I’m currently enrolled in Andrew Ng’s Machine Learning class on coursera.org (highly recommended!) and thought I’d write a post about one of the first topics we’re covering, linear regression. Though Dr. Ng explains the mechanics of this technique very clearly, there’s not many examples of situations in which the technique is commonly used, or examples of the types of problems that are solved by the techniques. I’ll do my best to fill in this gap!
What is linear regression?
Linear regression is the technique of approximating output values for a given input set using a polynomial function. Given an input matrix X & an output vector Y, find coefficients A & B such that XA + B produces a vector that is as close to Y as possible. Finding the coefficients A & B allows a person to then predict output values given similar input values.
When to use it?
Linear regression assumes that the relationship between the input values in X and the dependent values in Y have a linear relationship. Also, linear regression produces values that can be used as coefficients in a continuous function. So, if you suspect that your inputs and outputs have a linear relationship, and the output is effectively continuous (rather than discrete), try using linear regression to approximate the relationship.
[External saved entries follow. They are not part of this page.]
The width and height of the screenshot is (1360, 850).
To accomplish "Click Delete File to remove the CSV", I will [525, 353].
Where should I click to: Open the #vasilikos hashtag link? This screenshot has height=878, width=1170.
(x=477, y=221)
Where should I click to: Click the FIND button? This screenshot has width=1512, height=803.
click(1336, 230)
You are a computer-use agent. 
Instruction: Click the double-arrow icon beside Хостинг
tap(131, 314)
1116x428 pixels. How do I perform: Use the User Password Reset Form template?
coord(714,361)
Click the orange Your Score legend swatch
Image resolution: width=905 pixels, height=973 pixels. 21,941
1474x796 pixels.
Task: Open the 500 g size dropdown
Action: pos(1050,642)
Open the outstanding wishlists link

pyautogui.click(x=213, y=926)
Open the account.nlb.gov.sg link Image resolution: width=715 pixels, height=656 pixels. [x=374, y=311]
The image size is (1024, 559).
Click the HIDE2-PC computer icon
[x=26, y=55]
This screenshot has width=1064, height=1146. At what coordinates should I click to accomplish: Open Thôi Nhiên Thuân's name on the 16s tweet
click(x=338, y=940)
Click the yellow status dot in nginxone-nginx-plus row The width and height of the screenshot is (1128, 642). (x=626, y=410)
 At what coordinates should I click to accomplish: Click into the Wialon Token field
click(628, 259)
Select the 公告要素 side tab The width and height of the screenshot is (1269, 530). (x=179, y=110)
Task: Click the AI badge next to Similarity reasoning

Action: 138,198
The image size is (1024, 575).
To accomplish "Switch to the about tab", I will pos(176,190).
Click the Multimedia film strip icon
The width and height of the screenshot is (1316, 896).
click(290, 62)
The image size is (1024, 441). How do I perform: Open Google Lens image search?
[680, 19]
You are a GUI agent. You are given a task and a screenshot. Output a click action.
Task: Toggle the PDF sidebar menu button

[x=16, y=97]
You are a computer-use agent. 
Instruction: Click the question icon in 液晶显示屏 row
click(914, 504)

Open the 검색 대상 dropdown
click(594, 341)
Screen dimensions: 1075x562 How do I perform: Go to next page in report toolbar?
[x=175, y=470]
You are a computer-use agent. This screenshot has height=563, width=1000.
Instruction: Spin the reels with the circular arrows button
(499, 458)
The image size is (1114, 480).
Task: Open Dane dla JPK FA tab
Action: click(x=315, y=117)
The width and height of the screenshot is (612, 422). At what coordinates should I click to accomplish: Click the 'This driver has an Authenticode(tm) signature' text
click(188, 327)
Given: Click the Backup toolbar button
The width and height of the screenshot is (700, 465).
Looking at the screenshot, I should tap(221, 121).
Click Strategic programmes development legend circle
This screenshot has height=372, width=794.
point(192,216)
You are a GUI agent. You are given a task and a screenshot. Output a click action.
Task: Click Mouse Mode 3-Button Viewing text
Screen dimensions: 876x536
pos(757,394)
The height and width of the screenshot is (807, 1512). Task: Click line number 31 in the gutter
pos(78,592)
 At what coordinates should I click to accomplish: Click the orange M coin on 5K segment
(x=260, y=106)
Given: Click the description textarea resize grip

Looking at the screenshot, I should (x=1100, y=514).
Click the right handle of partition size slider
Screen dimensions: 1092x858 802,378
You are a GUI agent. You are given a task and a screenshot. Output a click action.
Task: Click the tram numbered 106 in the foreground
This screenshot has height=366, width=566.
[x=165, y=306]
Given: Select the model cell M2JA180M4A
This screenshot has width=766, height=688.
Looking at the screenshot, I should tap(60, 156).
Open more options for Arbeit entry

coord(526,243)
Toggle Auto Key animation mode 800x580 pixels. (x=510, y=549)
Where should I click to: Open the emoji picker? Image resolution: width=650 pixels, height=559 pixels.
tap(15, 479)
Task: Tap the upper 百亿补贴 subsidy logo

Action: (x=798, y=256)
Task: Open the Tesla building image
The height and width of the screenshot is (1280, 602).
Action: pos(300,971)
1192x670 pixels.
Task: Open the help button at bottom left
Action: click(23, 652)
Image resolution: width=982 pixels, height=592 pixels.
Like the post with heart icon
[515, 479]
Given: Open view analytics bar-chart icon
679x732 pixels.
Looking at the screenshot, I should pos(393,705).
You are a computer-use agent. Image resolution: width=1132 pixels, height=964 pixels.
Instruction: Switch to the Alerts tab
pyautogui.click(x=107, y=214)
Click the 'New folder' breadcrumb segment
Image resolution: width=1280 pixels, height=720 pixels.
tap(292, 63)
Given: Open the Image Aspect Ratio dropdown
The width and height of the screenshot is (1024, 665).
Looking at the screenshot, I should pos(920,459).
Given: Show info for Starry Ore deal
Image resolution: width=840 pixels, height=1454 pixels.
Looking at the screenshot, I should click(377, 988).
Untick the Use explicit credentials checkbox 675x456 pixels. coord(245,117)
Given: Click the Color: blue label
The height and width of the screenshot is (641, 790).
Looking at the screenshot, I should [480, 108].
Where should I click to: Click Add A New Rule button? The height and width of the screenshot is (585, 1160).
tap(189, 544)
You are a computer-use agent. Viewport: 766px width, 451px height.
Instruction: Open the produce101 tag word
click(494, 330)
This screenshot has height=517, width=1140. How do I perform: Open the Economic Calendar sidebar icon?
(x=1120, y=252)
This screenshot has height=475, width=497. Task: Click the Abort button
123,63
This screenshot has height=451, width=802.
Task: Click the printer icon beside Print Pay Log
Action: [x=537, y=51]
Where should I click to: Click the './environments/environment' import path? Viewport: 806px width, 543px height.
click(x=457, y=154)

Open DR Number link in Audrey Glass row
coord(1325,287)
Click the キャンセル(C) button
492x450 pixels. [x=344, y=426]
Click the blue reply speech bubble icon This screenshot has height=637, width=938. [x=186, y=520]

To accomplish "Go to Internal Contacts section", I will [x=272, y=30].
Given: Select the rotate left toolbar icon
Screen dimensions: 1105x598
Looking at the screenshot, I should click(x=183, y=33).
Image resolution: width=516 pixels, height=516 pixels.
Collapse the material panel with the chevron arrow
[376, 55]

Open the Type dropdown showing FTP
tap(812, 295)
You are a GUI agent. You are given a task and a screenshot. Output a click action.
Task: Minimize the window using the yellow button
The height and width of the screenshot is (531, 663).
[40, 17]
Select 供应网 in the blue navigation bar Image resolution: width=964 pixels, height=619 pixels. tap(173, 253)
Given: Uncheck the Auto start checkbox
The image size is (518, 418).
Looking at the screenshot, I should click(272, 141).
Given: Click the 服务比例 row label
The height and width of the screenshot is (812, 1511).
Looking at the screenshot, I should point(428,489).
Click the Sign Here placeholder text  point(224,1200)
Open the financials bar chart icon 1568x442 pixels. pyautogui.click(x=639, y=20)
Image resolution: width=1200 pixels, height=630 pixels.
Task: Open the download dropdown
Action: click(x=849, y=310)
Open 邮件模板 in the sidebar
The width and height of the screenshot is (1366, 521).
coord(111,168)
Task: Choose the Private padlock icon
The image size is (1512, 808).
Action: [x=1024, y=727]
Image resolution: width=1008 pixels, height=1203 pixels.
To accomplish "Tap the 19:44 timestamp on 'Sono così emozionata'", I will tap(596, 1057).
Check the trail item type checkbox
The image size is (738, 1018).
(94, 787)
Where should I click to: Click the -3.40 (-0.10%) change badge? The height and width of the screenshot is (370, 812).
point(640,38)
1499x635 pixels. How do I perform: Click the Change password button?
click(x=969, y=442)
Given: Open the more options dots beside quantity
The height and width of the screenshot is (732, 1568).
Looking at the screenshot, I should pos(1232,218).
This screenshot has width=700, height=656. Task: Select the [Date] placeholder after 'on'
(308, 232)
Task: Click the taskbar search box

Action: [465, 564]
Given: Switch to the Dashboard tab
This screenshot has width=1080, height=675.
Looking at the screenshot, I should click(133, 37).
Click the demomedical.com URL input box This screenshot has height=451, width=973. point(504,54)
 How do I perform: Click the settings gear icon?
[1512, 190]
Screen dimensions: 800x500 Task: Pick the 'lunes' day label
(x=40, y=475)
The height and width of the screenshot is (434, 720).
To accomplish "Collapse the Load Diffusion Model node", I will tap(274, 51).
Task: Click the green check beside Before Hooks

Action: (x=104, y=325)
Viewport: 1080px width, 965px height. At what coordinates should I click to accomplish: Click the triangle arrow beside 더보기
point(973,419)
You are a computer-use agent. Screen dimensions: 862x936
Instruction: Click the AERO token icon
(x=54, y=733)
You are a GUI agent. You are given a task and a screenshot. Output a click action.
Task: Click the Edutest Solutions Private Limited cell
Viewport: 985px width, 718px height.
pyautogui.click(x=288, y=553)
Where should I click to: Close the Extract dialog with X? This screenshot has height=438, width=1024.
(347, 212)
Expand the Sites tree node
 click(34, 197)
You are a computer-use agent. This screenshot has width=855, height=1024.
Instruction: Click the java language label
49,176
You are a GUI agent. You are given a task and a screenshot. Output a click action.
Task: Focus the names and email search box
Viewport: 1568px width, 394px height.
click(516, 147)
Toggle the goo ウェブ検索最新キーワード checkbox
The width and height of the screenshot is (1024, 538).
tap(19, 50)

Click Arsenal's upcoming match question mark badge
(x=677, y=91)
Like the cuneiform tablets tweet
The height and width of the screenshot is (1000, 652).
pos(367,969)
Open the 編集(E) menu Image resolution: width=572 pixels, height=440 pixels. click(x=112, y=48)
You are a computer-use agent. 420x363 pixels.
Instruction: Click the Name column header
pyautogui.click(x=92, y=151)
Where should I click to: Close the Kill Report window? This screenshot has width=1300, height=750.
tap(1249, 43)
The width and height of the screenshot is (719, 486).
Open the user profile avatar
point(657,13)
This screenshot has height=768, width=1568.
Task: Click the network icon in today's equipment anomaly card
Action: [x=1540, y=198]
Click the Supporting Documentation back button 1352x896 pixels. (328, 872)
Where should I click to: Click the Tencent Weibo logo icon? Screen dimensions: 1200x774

Before moving onto examples of good candidates for using linear regression, I think it’s worth mentioning that a linear regression model can fit small numbers of training examples perfectly, but in this case the model probably won’t have good predictive value. For example, since two points define a line, a 1st degree polynomial trained on two points will pass through both points, and the training accuracy will be 100%. However, most relationships needing linear regression are probably not perfectly linear, so the model will probably produce large errors when trying to predict outputs for real-world inputs. Therefore, using linear regression is usually only a good idea when the number of training examples is much larger than the degree of the polynomial that is used to model the relationship.
Good candidates for using linear regression
- Predicting home prices using recent sales, architectural, and location data for nearby houses
- Predicting weight of children as they grow using biometric data from the parents & other children
- Predicting river depth using historical & current river depth, snowfall, rainfall, and temperature data
Common attributes in these examples include:
- Prediction – a person would use linear regression to predict an unknown future value based on known present values
- Continuous linear relationship – Of course things like prices, weights, and heights are discrete since they reflect real-world situations, objects, and measurements using real-world tools. However, for modeling purposes, they are effectively continuous since the output could take any value in a range. Also, it’s pretty clear that the relationship between the inputs and outputs in all cases is probably linear.
Poor candidates for using linear regression
It’s helpful to contrast good candidates with poor candidates for linear regression. Here are some situations where using linear regression would probably not provide good predictive value.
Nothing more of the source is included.